---------- Data provided

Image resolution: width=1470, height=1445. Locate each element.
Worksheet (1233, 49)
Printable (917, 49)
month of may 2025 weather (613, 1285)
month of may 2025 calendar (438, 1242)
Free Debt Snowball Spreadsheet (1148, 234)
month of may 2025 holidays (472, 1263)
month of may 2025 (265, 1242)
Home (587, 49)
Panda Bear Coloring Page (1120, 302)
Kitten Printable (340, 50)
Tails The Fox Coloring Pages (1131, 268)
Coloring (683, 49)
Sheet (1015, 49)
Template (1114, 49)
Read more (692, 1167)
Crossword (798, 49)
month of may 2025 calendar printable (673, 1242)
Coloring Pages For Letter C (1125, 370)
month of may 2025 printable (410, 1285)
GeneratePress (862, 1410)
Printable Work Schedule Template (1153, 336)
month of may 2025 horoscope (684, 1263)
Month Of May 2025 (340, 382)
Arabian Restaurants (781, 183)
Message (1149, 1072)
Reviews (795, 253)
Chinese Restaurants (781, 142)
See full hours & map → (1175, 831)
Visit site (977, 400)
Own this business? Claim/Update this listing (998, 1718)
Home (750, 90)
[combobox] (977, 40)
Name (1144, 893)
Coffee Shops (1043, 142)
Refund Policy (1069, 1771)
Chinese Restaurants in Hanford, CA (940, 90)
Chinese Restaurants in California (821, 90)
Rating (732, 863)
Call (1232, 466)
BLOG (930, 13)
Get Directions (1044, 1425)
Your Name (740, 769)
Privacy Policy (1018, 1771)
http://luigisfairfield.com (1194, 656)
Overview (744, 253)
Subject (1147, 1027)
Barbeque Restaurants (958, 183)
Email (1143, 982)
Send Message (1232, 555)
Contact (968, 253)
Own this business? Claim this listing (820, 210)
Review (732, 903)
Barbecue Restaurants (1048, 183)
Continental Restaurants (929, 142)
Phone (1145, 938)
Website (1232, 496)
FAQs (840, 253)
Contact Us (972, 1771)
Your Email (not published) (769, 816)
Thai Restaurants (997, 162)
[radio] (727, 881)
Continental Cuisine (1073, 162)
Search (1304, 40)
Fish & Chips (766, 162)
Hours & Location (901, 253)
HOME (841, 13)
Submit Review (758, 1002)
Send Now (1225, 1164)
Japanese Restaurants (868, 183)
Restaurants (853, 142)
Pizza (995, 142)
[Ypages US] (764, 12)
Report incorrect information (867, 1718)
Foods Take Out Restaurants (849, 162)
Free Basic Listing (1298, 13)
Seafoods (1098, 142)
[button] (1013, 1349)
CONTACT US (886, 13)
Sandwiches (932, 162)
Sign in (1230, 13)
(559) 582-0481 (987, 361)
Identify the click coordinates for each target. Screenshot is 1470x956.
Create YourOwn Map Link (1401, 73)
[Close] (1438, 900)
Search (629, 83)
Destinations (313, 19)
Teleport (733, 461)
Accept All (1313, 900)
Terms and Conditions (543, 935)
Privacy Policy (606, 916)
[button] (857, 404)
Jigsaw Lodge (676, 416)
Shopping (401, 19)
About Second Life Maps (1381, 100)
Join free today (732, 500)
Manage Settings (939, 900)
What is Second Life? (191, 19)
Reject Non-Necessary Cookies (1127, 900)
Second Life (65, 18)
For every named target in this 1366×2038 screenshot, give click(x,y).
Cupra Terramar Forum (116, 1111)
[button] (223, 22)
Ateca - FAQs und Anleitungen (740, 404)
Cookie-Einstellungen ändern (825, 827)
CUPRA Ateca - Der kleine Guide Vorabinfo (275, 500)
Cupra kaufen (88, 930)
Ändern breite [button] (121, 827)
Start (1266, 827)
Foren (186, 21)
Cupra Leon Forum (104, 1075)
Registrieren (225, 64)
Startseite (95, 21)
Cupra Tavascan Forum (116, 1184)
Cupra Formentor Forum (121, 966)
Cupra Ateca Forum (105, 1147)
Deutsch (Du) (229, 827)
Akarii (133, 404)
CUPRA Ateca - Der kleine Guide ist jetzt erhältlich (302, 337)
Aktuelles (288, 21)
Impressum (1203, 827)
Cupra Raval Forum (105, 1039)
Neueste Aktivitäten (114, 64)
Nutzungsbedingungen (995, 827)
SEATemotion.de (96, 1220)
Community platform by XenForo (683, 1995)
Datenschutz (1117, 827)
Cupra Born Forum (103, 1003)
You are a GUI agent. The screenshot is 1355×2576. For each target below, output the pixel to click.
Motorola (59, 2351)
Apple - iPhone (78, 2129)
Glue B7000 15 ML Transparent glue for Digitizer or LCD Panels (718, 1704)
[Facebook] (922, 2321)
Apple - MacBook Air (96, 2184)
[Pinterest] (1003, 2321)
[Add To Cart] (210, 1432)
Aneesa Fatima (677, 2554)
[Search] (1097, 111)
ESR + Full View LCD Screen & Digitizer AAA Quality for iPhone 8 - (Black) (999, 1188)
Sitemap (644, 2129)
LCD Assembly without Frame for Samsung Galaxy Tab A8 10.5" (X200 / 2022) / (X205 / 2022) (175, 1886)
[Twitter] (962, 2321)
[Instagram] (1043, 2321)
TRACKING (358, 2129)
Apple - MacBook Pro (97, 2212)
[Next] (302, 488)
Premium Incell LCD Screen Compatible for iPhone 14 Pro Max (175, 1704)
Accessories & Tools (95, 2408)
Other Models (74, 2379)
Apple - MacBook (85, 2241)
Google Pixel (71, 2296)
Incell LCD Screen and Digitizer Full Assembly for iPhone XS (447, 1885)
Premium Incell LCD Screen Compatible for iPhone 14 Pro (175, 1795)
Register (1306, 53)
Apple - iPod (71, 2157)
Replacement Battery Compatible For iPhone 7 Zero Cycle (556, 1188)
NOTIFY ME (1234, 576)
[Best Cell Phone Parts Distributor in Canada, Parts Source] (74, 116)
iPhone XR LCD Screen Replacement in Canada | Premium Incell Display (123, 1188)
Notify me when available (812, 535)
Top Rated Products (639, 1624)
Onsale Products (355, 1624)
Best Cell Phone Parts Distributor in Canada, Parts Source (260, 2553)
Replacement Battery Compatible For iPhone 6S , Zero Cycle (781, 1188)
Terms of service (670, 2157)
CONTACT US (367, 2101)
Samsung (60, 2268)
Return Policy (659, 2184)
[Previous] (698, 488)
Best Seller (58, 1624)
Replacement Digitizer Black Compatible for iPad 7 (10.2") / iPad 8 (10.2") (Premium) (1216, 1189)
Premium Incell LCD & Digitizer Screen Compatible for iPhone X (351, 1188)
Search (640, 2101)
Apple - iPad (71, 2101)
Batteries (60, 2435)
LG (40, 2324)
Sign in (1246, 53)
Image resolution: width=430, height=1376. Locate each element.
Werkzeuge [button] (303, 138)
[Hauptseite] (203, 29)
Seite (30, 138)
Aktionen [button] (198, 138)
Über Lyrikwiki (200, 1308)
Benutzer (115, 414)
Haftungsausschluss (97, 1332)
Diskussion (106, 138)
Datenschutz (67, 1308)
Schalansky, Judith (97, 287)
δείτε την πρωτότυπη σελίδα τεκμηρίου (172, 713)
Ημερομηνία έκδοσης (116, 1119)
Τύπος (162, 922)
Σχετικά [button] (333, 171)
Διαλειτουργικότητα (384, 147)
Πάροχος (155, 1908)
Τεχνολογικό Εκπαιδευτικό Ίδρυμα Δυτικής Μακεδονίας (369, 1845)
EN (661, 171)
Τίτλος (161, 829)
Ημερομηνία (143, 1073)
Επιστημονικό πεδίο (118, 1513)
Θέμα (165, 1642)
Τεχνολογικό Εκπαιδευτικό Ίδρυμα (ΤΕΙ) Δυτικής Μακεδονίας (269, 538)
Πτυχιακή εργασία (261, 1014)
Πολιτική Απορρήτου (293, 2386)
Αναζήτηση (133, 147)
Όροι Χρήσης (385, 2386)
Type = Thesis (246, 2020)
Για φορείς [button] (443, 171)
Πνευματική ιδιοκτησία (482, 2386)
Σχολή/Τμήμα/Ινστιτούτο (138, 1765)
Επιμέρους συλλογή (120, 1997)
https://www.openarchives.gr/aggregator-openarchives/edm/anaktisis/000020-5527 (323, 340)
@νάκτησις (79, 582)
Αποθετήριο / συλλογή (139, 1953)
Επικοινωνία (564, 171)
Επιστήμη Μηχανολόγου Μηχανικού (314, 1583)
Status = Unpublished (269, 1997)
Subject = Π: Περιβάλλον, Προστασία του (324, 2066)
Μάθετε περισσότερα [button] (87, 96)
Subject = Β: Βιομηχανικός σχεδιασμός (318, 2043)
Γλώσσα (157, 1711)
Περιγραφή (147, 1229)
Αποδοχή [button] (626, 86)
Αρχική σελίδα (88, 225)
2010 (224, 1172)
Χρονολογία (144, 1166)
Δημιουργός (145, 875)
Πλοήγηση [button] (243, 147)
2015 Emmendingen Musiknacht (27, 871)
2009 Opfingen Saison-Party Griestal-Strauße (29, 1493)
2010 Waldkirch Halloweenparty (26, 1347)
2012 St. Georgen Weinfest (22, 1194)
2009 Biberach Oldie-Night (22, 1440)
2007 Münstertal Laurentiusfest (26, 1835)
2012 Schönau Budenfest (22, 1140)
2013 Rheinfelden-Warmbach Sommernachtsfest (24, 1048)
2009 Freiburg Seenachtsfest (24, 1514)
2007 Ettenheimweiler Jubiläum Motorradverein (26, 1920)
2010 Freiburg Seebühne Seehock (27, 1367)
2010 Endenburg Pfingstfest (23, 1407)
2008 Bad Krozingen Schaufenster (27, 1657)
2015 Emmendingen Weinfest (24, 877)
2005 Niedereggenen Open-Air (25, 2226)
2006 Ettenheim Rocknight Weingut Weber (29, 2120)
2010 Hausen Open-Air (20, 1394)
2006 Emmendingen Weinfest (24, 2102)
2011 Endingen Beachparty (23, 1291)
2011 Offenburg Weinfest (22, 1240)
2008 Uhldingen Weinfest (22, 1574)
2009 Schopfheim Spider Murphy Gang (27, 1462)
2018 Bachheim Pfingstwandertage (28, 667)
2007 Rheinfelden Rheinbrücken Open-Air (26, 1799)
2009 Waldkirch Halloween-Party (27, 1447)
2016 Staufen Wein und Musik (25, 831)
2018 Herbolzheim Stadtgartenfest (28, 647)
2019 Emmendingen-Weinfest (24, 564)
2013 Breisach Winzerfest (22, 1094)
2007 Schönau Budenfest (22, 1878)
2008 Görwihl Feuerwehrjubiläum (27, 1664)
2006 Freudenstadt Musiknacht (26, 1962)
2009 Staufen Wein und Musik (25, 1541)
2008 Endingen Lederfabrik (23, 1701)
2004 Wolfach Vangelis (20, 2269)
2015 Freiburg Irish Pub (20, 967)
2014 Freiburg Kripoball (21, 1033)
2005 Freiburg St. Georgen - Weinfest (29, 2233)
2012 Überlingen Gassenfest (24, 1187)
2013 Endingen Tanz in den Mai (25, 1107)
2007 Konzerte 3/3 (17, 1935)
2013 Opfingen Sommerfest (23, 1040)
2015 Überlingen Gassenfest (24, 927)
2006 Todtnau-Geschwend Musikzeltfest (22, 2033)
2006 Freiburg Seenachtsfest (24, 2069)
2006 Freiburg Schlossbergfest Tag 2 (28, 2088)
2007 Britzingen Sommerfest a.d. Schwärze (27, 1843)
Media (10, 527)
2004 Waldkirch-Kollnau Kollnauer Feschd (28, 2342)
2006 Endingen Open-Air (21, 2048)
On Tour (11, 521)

--------------------

Assignment: Out of the data above, return each line where the word "click" can be found.

Solution to the exercise:
Identify the click coordinates for each target. Screenshot is 1470x956.
For every named target in this 1366×2038 screenshot, give click(x,y).
You are a GUI agent. The screenshot is 1355×2576. For each target below, output the pixel to click.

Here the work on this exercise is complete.